Ozan Aygun

Ozan Aygun

PhD Candidate · NYU WIRELESS · CommIT

Brooklyn, NY · ozan at nyu.edu

about

I am an Electrical and Computer Engineering PhD candidate at NYU Tandon, advised by Prof. Elza Erkip in the CommIT Research Group. Previously, I spent two summers at Apple and one summer at SHARP Labs of America as a research intern. I received my B.S. and M.S. in Electrical and Electronics Engineering from Bilkent University, Türkiye, with high honors.

research

My research sits at the intersection of machine learning and wireless communications, spanning multiple layers of the network stack. I am broadly interested in building learning-based systems that are communication-aware, and in bringing communications perspectives to machine learning problems.
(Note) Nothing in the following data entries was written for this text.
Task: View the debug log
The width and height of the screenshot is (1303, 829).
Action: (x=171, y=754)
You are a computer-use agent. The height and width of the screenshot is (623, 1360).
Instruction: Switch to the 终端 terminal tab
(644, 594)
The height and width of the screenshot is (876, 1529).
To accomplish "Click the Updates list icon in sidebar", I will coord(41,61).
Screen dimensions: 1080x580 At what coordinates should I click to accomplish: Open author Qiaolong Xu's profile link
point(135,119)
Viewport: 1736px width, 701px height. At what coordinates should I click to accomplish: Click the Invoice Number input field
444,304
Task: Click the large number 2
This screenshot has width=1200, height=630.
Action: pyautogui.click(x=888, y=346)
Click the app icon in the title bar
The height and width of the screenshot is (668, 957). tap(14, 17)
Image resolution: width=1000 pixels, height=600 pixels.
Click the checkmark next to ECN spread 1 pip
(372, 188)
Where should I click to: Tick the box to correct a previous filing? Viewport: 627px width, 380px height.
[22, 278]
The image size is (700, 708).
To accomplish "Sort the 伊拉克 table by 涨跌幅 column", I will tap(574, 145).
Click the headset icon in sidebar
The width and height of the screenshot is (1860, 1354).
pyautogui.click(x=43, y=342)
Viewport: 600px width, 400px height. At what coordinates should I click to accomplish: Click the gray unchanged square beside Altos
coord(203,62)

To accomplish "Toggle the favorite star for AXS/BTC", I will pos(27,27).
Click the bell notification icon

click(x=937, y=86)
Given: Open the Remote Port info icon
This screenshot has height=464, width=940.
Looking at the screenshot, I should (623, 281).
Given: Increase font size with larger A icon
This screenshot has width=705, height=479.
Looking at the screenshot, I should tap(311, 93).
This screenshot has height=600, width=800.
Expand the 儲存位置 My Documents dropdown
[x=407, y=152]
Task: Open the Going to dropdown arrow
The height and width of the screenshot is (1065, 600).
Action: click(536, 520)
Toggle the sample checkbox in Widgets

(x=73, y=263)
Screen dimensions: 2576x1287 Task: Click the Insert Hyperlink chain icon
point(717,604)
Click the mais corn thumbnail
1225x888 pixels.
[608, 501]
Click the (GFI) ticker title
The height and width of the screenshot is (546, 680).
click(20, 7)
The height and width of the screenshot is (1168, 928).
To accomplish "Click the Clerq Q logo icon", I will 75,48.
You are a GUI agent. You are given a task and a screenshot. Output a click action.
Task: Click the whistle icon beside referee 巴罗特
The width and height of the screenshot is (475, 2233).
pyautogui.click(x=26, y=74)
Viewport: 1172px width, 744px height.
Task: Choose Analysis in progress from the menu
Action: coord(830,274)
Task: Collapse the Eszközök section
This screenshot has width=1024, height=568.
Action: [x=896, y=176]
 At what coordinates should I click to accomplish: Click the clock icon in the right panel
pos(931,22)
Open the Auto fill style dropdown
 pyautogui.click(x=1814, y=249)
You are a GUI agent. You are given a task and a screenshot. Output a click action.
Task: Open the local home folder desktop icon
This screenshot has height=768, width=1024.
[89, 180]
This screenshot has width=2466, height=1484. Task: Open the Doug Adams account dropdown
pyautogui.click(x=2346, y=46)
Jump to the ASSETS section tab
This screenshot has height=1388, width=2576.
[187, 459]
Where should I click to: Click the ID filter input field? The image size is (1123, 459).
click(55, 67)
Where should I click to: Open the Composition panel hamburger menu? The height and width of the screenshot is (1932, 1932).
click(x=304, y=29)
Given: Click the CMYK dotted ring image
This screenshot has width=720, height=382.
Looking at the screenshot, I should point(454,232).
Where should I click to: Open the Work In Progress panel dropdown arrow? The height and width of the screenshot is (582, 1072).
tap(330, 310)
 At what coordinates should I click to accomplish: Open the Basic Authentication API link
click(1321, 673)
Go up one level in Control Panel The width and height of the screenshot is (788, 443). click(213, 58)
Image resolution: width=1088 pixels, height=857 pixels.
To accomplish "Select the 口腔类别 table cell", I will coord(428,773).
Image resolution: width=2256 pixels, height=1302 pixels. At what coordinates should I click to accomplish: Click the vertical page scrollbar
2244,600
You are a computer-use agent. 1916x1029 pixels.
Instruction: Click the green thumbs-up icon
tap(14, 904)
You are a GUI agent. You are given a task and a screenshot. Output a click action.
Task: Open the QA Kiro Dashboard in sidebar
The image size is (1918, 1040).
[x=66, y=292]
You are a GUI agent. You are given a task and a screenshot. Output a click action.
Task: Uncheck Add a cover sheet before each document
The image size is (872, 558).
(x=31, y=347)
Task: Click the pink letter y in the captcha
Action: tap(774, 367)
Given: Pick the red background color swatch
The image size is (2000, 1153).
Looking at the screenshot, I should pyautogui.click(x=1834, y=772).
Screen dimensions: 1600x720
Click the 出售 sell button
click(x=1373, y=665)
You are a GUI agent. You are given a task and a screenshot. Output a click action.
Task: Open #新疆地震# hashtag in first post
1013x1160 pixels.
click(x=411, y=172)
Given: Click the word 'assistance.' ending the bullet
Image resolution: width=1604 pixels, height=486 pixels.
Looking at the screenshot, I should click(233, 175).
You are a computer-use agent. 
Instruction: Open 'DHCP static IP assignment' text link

Federated learning over wireless channels: How can distributed devices collaboratively train models over noisy wireless channels using over-the-air aggregation, even under data heterogeneity and energy constraints?J1C1C2

Network control with constrained deep RL: How can constrained reinforcement learning enable cost-efficient, latency-aware resource management and application delivery in communication networks?C3

Learning-based mobility prediction: How can machine learning reduce signaling and measurement overhead in mobile networks through accurate prediction of radio resource measurements?C5

Learning-based compress-and-forward: How can neural networks learn efficient compression and forwarding strategies in relay channels, bridging information-theoretic coding and deep learning?C4

Always happy to chat about research—reach me via email.

selected work

Over-the-Air Federated Edge Learning with Hierarchical Clustering

O. Aygün, M. Kazemi, D. Gündüz, T.M. Duman

IEEE Transactions on Wireless Communications, 2024

Reference Signal Received Power Prediction for Measurement Gap Reduction

O. Aygün, O. Orhan, O. Sahin, N. Goris, A. Naguib

IEEE WCNC, 2026 — Work done during internship at Apple.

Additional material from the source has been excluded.